> [ENTRIES PROVIDED]
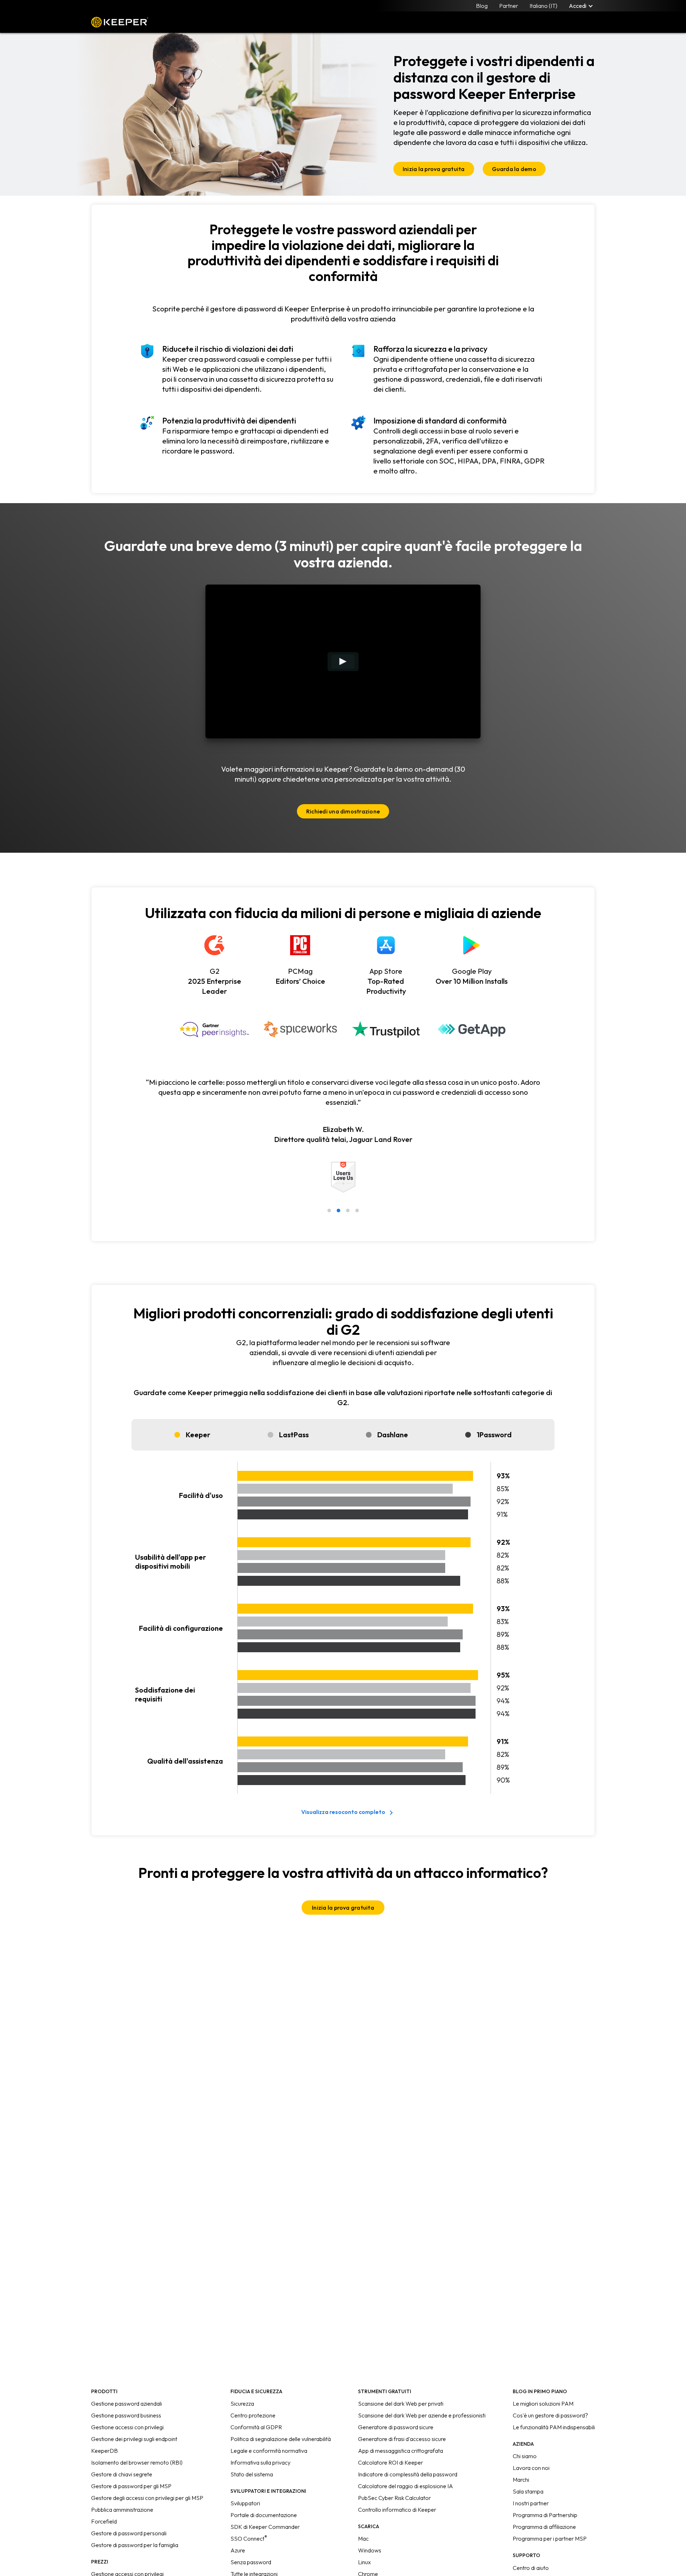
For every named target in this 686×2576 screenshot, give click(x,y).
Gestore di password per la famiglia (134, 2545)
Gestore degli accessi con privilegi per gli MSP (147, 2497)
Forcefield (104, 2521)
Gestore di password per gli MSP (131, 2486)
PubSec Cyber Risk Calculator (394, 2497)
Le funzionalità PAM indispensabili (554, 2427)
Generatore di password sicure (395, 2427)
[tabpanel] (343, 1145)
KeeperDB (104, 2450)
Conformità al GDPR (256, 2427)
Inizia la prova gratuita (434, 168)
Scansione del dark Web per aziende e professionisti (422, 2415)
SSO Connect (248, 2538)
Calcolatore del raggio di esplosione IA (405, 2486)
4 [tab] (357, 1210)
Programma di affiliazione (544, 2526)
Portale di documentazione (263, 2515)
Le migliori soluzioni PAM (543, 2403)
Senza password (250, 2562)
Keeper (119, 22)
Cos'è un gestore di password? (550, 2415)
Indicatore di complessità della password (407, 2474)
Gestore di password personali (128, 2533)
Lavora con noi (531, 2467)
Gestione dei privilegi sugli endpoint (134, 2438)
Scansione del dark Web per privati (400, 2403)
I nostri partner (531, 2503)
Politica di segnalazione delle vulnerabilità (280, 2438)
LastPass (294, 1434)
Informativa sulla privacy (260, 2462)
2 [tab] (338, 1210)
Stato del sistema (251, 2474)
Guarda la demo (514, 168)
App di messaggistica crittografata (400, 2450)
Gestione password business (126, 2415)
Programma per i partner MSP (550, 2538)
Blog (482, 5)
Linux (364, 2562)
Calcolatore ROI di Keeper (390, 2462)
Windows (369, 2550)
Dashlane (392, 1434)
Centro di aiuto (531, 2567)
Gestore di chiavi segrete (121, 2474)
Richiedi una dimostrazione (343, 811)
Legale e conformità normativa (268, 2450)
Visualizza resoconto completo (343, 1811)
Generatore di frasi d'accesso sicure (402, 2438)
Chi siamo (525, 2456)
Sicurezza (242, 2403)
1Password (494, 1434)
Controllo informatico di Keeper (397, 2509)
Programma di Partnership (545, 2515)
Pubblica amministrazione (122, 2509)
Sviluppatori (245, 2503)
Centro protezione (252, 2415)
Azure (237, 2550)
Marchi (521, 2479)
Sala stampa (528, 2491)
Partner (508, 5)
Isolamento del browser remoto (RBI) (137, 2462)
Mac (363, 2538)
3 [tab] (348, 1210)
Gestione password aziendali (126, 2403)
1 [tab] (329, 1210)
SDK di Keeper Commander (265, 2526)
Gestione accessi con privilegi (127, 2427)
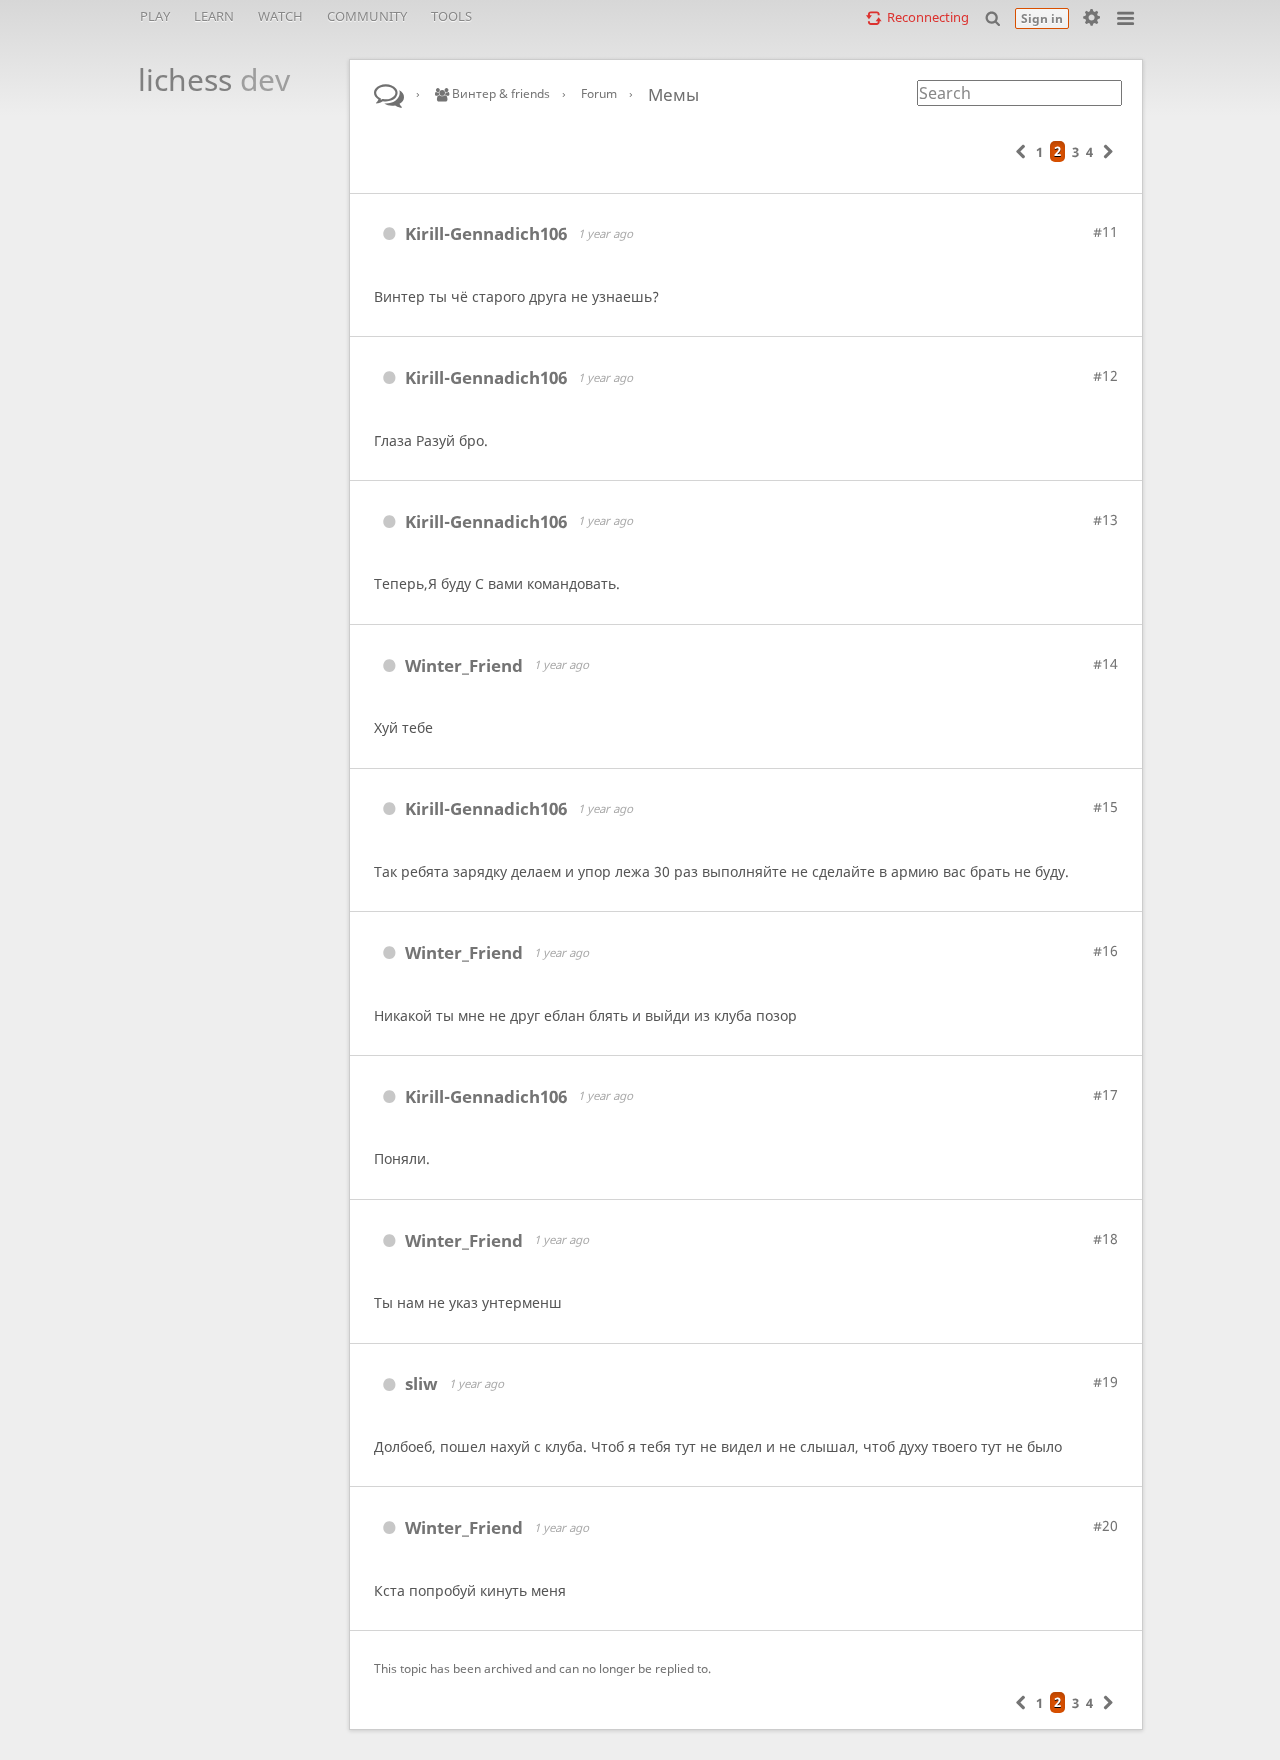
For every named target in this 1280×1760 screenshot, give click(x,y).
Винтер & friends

> [GOAL OF THE EXERCISE]
Every line of the material must be reproduced verbatim; the pictures are to be omitted.

> [EXPECTED ANSWER]
For every named target in this 686×2576 screenshot, give click(x,y).
Gestore di password per la famiglia (134, 2545)
Gestore degli accessi con privilegi per gli MSP (147, 2497)
Forcefield (104, 2521)
Gestore di password per gli MSP (131, 2486)
PubSec Cyber Risk Calculator (394, 2497)
Le funzionalità PAM indispensabili (554, 2427)
Generatore di password sicure (395, 2427)
[tabpanel] (343, 1145)
KeeperDB (104, 2450)
Conformità al GDPR (256, 2427)
Inizia la prova gratuita (434, 168)
Scansione del dark Web per aziende e professionisti (422, 2415)
SSO Connect (248, 2538)
Calcolatore del raggio di esplosione IA (405, 2486)
4 [tab] (357, 1210)
Programma di affiliazione (544, 2526)
Portale di documentazione (263, 2515)
Le migliori soluzioni PAM (543, 2403)
Senza password (250, 2562)
Keeper (119, 22)
Cos'è un gestore di password? (550, 2415)
Indicatore di complessità della password (407, 2474)
Gestore di password personali (128, 2533)
Lavora con noi (531, 2467)
Gestione dei privilegi sugli endpoint (134, 2438)
Scansione del dark Web per privati (400, 2403)
I nostri partner (531, 2503)
Politica di segnalazione delle vulnerabilità (280, 2438)
LastPass (294, 1434)
Informativa sulla privacy (260, 2462)
2 [tab] (338, 1210)
Stato del sistema (251, 2474)
Guarda la demo (514, 168)
App di messaggistica crittografata (400, 2450)
Gestione password business (126, 2415)
Programma per i partner MSP (550, 2538)
Blog (482, 5)
Linux (364, 2562)
Calcolatore ROI di Keeper (390, 2462)
Windows (369, 2550)
Dashlane (392, 1434)
Centro di aiuto (531, 2567)
Gestore di chiavi segrete (121, 2474)
Richiedi una dimostrazione (343, 811)
Legale e conformità normativa (268, 2450)
Visualizza resoconto completo (343, 1811)
Generatore di frasi d'accesso sicure (402, 2438)
Chi siamo (525, 2456)
Sicurezza (242, 2403)
1Password (494, 1434)
Controllo informatico di Keeper (397, 2509)
Programma di Partnership (545, 2515)
Pubblica amministrazione (122, 2509)
Sviluppatori (245, 2503)
Centro protezione (252, 2415)
Azure (237, 2550)
Marchi (521, 2479)
Sala stampa (528, 2491)
Partner (508, 5)
Isolamento del browser remoto (RBI) (137, 2462)
Mac (363, 2538)
3 [tab] (348, 1210)
Gestione password aziendali (126, 2403)
1 [tab] (329, 1210)
SDK di Keeper Commander (265, 2526)
Gestione accessi con privilegi (127, 2427)
For every named target in this 1280×1760 screenshot, give click(x,y).
Винтер & friends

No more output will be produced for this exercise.